* Work item:
In the data, extract each line that holds the string "agent".

(Data excerpts)

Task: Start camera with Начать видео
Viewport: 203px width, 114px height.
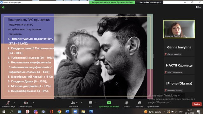Action: 26,104
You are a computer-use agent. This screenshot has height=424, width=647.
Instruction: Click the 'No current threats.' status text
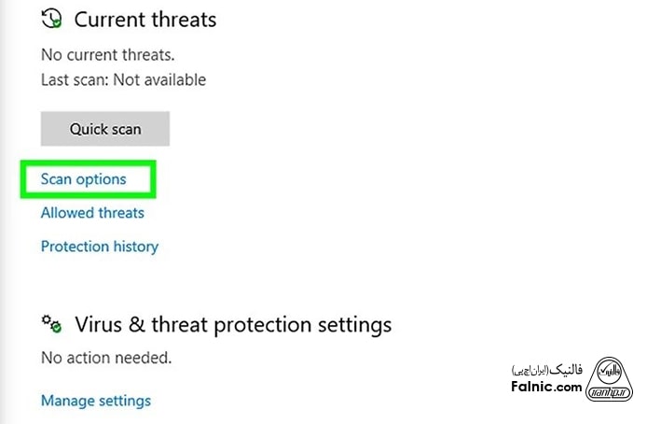click(x=108, y=54)
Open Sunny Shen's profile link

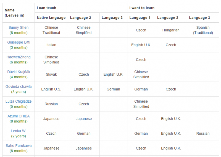pyautogui.click(x=19, y=28)
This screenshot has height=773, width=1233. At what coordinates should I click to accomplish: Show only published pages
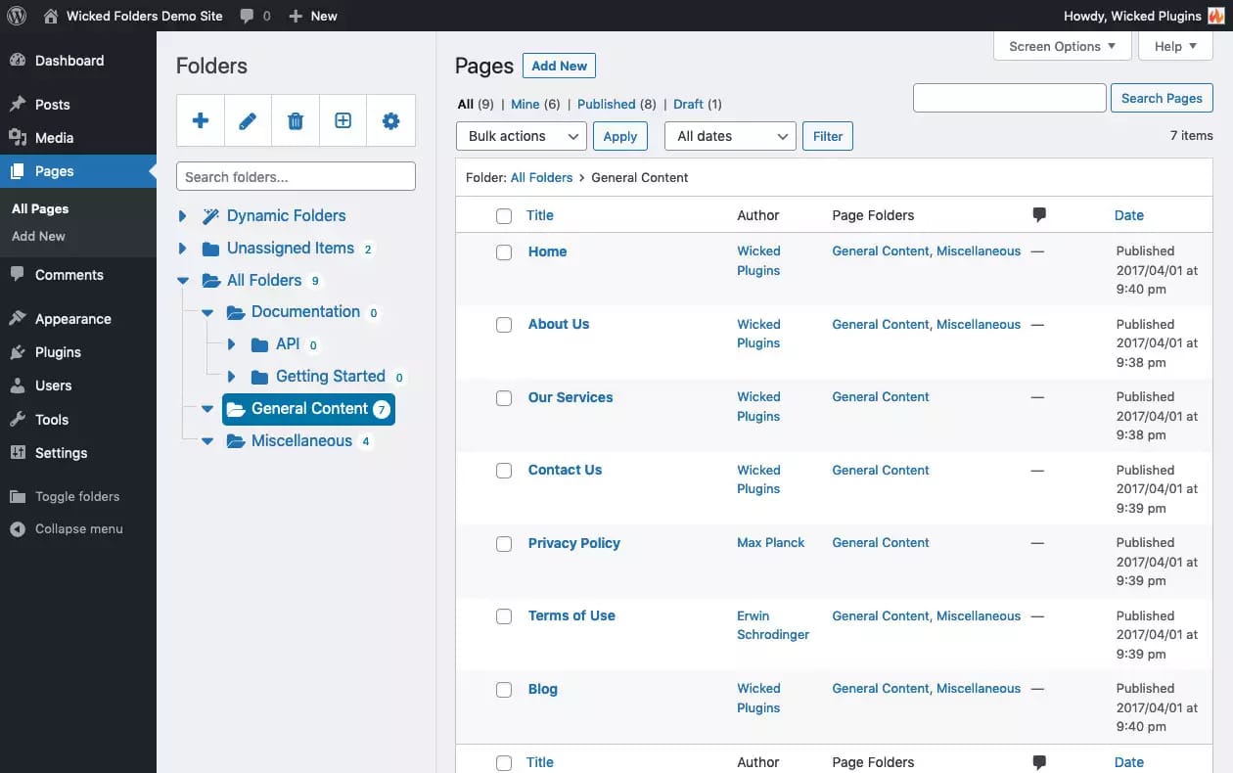click(608, 104)
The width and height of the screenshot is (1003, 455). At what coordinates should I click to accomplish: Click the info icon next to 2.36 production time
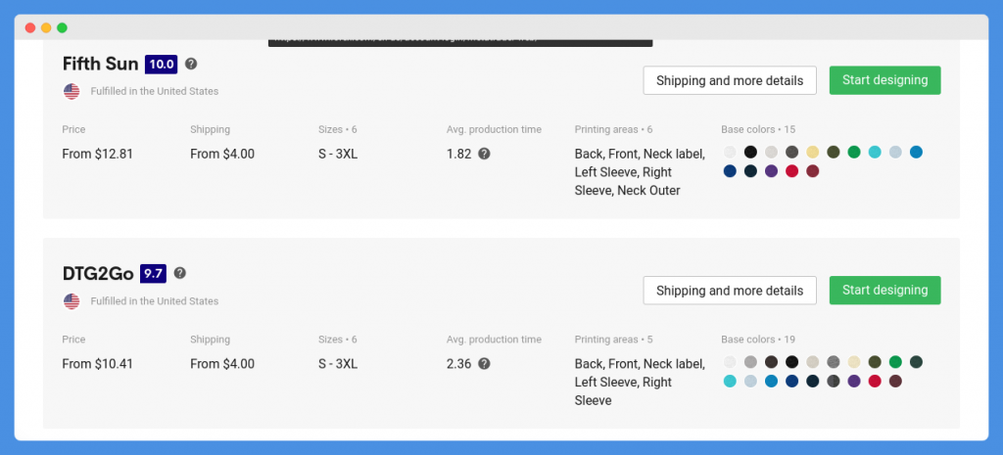[484, 364]
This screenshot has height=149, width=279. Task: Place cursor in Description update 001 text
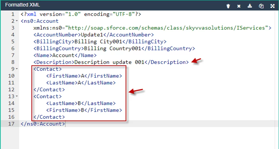(x=109, y=62)
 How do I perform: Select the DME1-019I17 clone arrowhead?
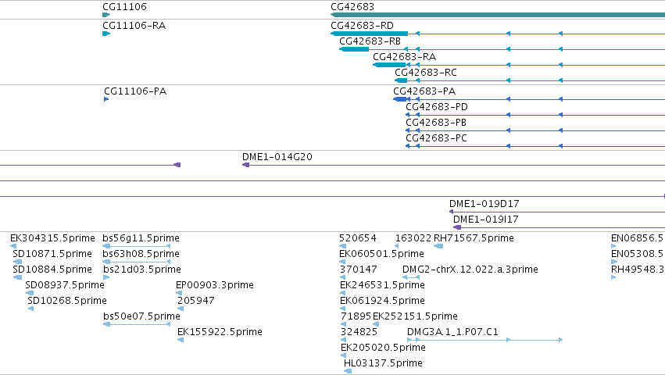click(x=457, y=227)
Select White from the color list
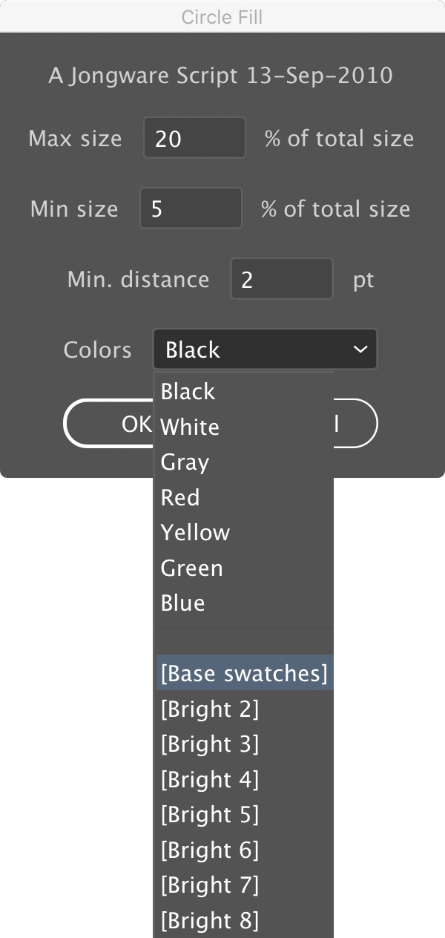Screen dimensions: 445x938 click(189, 427)
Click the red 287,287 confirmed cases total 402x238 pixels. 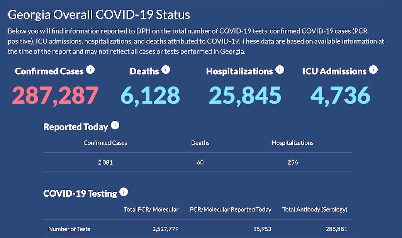tap(55, 96)
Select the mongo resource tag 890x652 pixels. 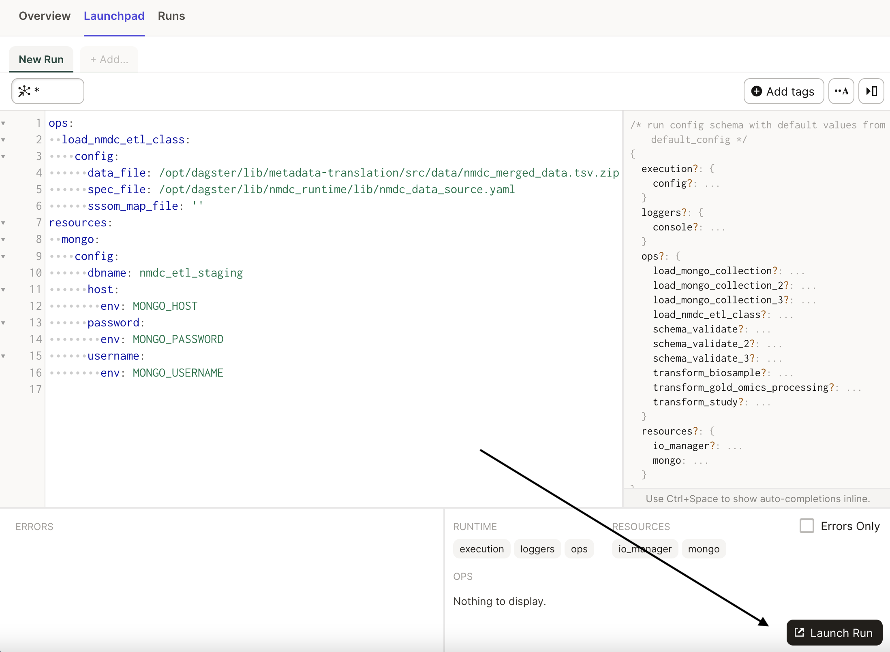click(704, 548)
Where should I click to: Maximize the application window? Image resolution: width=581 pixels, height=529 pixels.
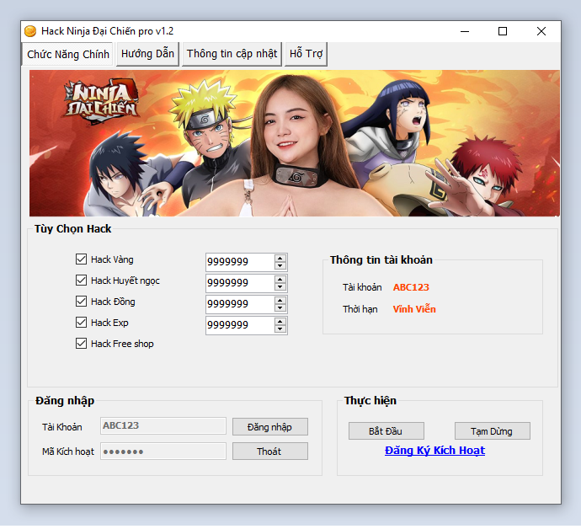[503, 31]
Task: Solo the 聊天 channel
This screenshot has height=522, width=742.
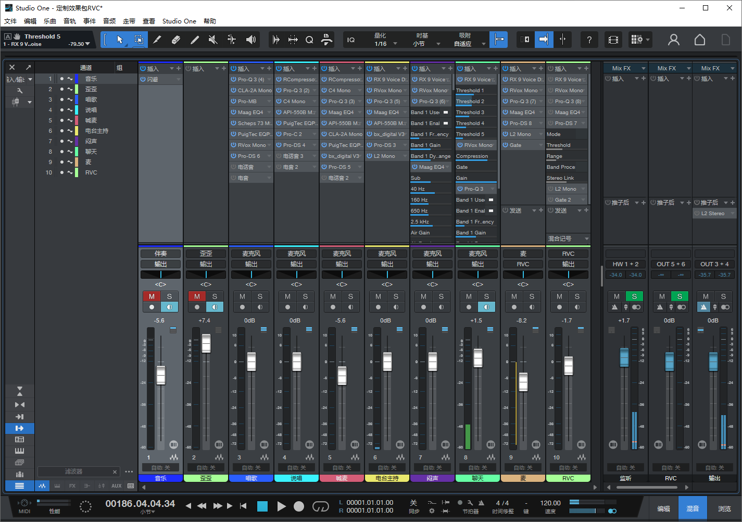Action: tap(486, 296)
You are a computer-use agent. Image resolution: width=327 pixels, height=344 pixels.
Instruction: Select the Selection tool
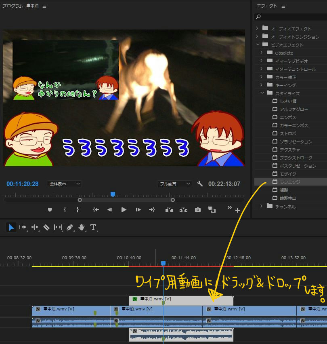(11, 227)
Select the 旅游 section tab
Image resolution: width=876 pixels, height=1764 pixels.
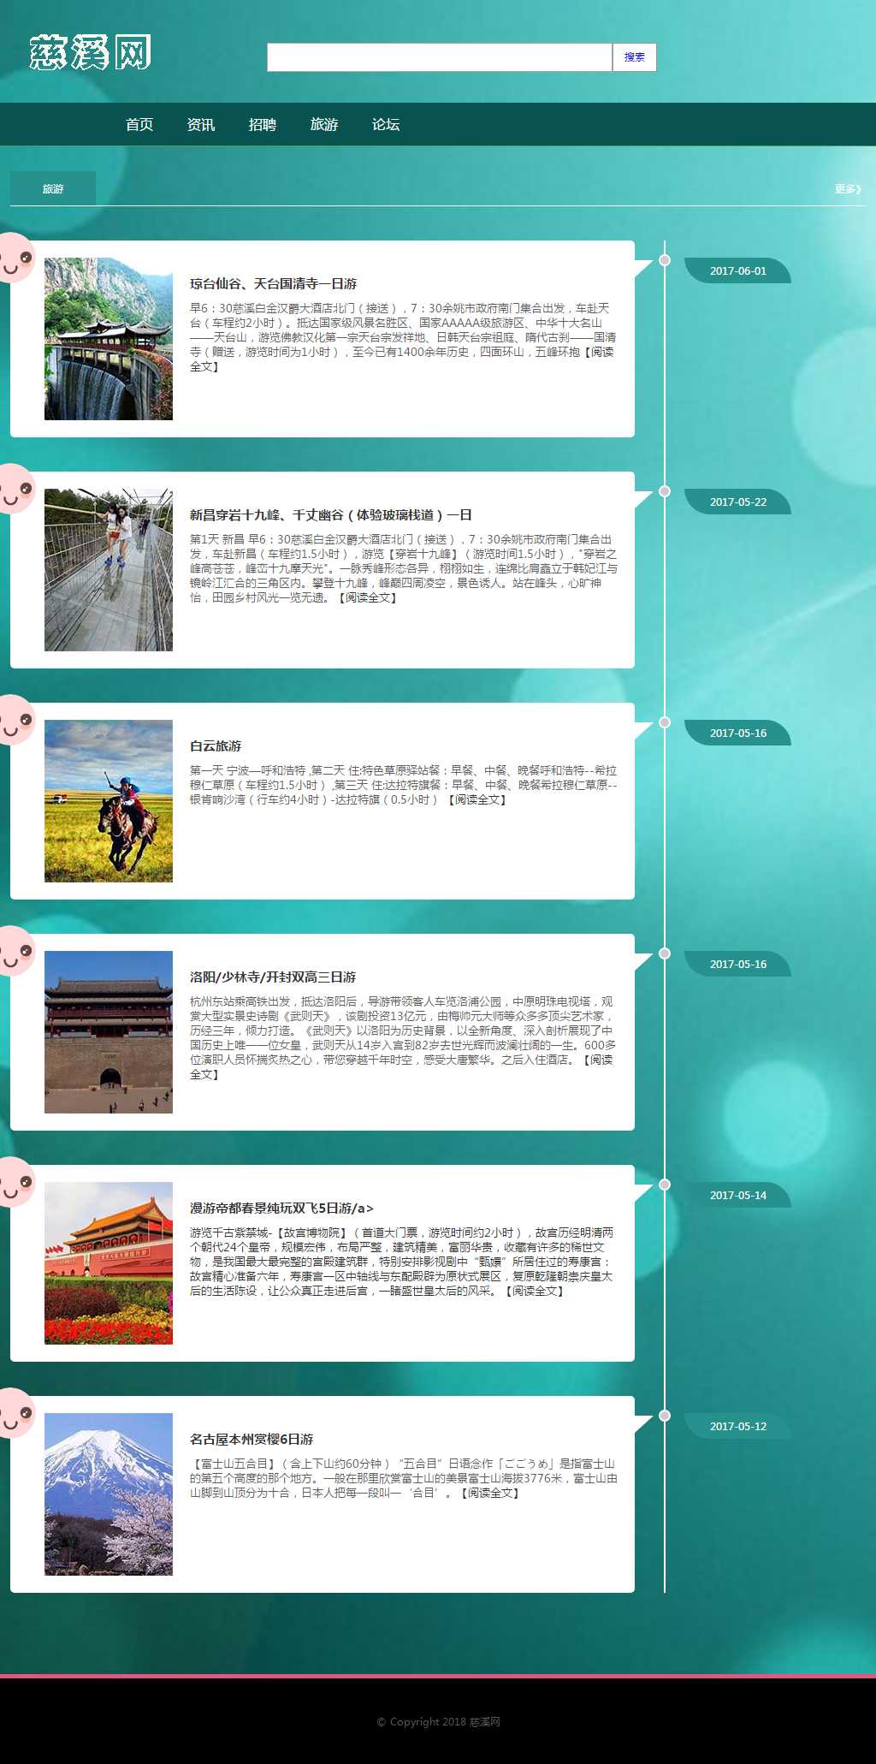click(x=53, y=188)
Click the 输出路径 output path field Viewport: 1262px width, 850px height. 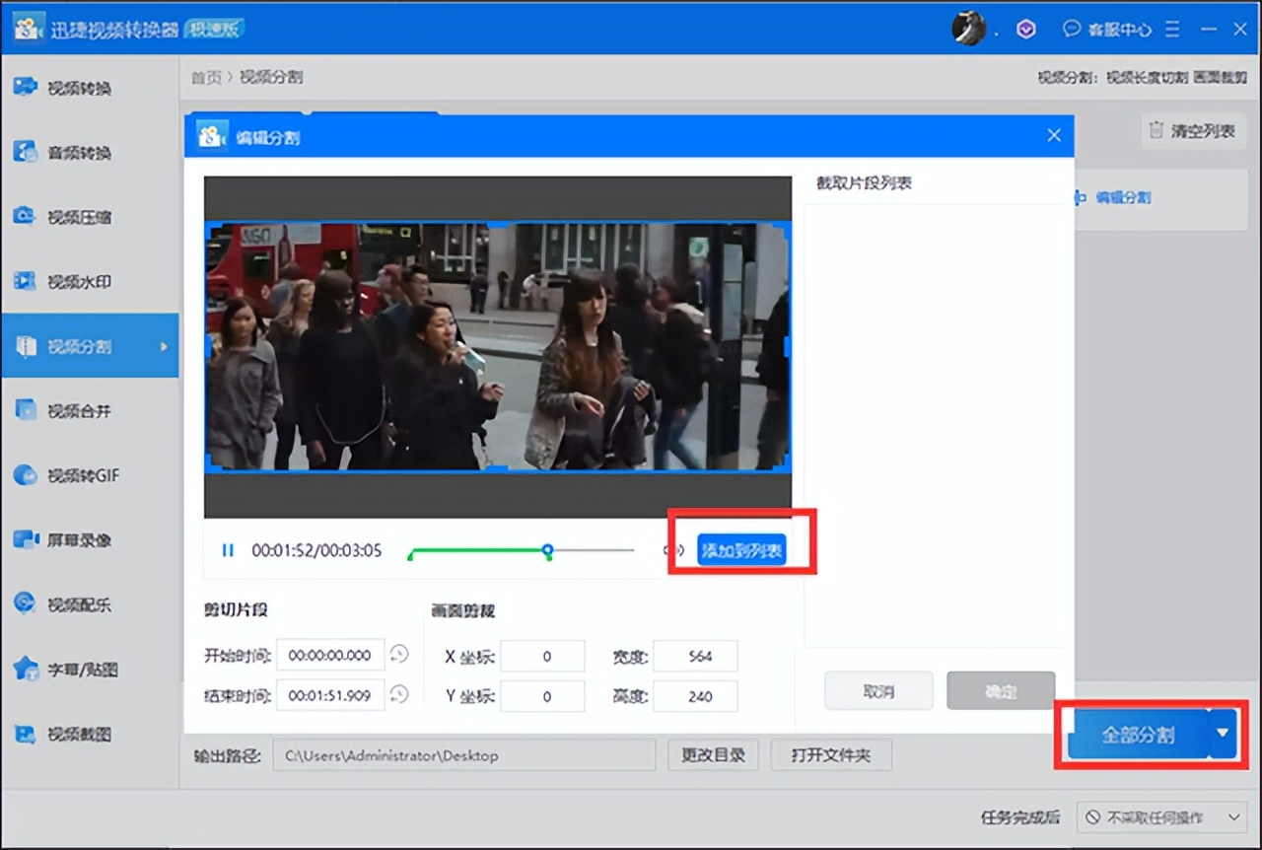pos(463,754)
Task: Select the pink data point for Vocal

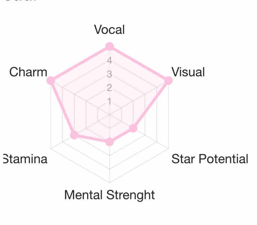Action: point(109,47)
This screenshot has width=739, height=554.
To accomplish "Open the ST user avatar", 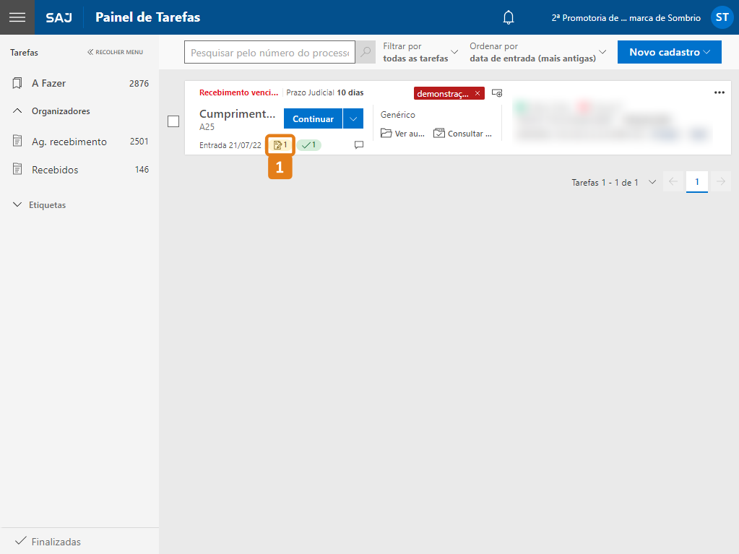I will (722, 17).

* Result of this exercise:
You are a computer-use agent. This screenshot has height=424, width=647.
You are a computer-use agent. Image resolution: width=327 pixels, height=344 pixels.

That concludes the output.